The little town existed only to support the hypergliders. Two of the buildings were fitted out as luxury hotels with fifteen beds each for the ultra-rich tourists who came here to test their luck and nerves in the morning storms. The tourist company staff shared three dormitory blocks; there was a diesel generator, a waste recycling plant, garages, and hangars.
Adam drove the cab up onto the rock floor and braked outside one of the hangars with a sign above the sliding doors that read GRAND TRIAD ADVENTURES. His e-butler had been trying to establish a link to the building management arrays with no result. When he scanned around with his retinal insets on infrared the geometric buildings were a uniform temperature.

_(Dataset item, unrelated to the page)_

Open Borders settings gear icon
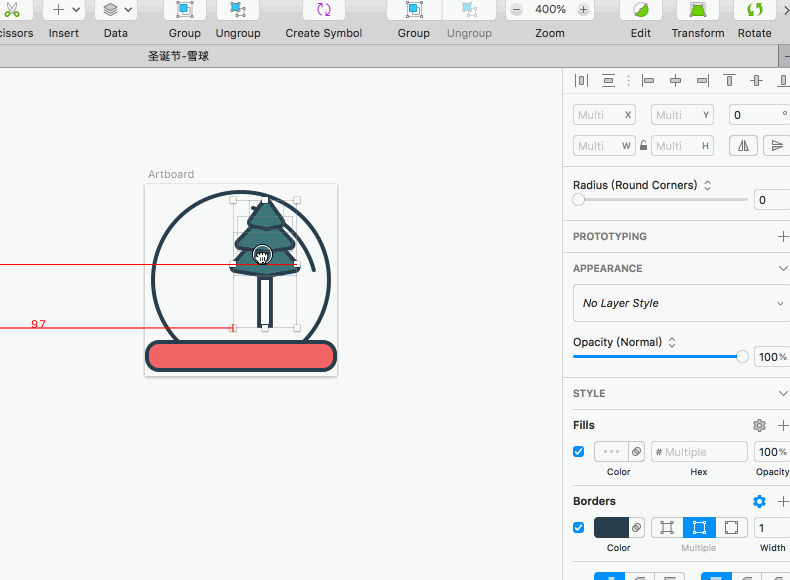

“Looks like it’s deserted,” he said.
“The companies would have shut it down once the tourists stopped coming,” Rosamund said.
“Christ, I hope they left the hypergliders.”
“No reason not to.”
Adam went back to check on Paula. The Investigator was asleep on her little cot, knees drawn up toward her chest. Her forehead was slick with sweat and her breathing was now very shallow. Every now and then she would make a gulping sound as if she were drowning. Adam stared down at her in dismay. He simply didn’t know what to do about her. The sedatives had their limits, and none of the drugs or biogenics had made the slightest difference to her overall condition. He was scared to apply the diagnostic array for fear of what it would tell him.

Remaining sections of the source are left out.